4 novembre, la Corte d’Assise d’Appello di Palermo ha ridotto di 11 mesi la condanna inflitta in primo grado, il 16 aprile del 2010, dal Tribunale di Sciacca, ed ha condannato a 8 anni e 6 mesi di reclusione Giuseppe Palumbo, 39 anni, di Santo Stefano Quisquina, che, il 9 gennaio del 2007, sparandogli 2 colpi di fucile al volto ed al torace, ha ucciso lo zio, Stefano Palumbo, 71 anni, e poi si e’ costituito ai Carabinieri. A scatenare la follia omicida vi sarebbero state questioni legate ad una eredita’ contesa.

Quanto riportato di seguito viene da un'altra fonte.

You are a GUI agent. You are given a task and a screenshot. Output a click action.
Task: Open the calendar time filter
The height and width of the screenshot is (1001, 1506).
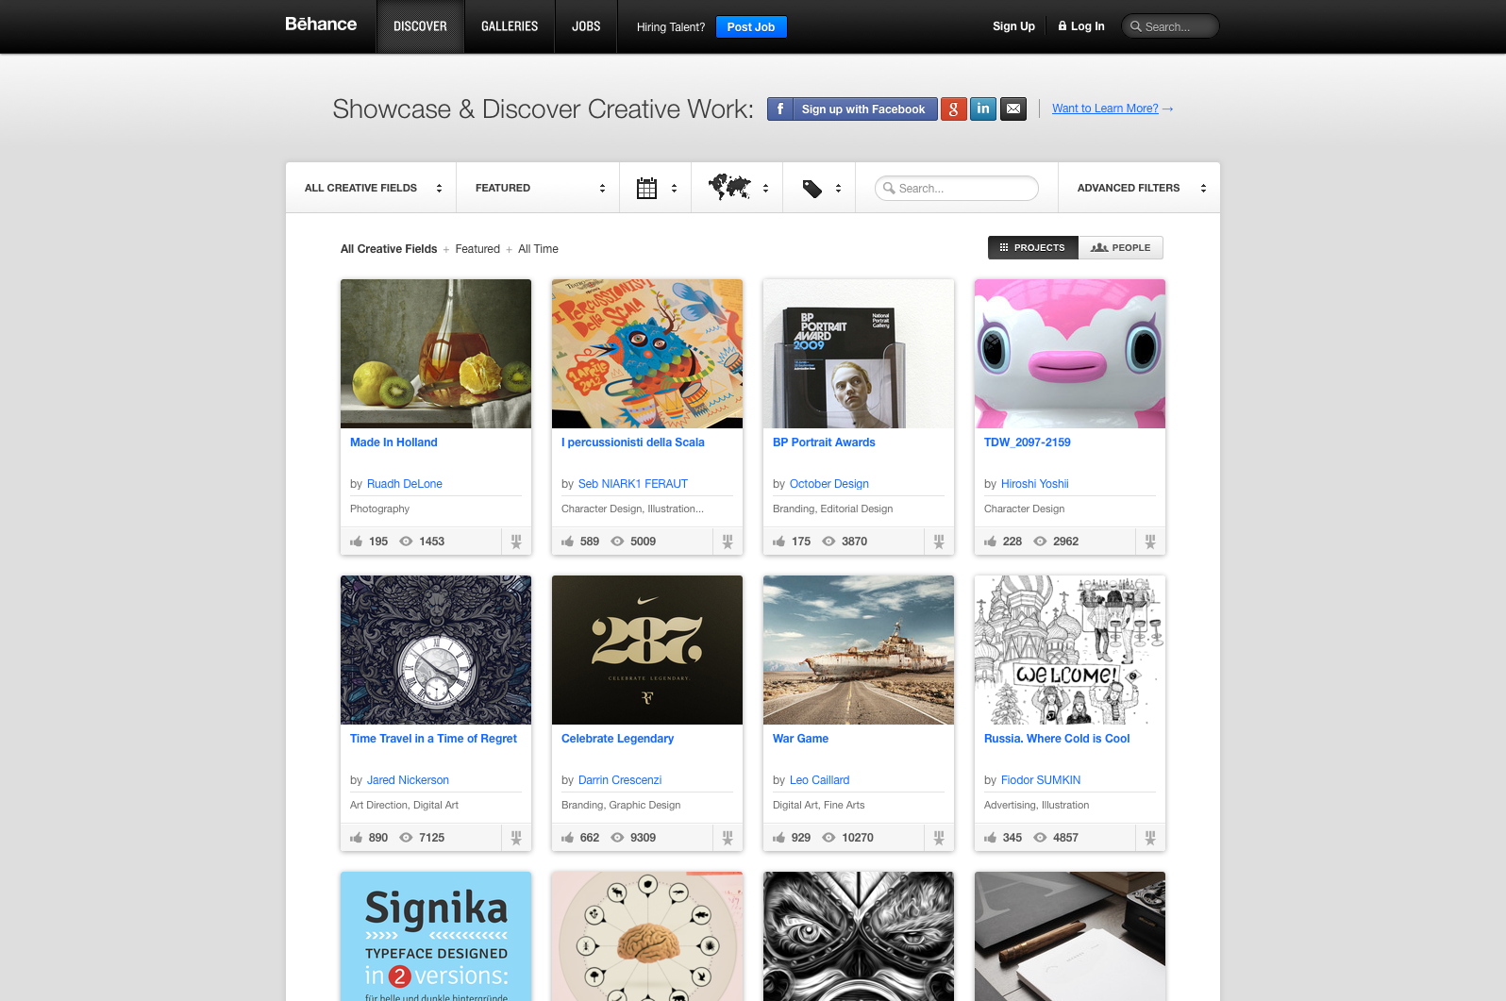[656, 188]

A Palumbo e’ stata riconosciuta, cosi’ come in primo grado, la semi infermita’ mentale.

5 novembre, i carabinieri della compagnia di Licata, agli ordini del capitano Massimo Amato, hanno arrestato Antonio Truisi, 47 anni, e Vincenzo Zarbo, 32 anni, entrambi di Licata, sorpresi in un cantiere in via Palma intenti ad asportare materiale ferroso, tra cui circa 3 quintali di tondini in ferro utilizzati per la costruzione di pilastri e alcune bobine di rame. Parte del materiale e’ stato gia’ caricato a bordo di un furgone.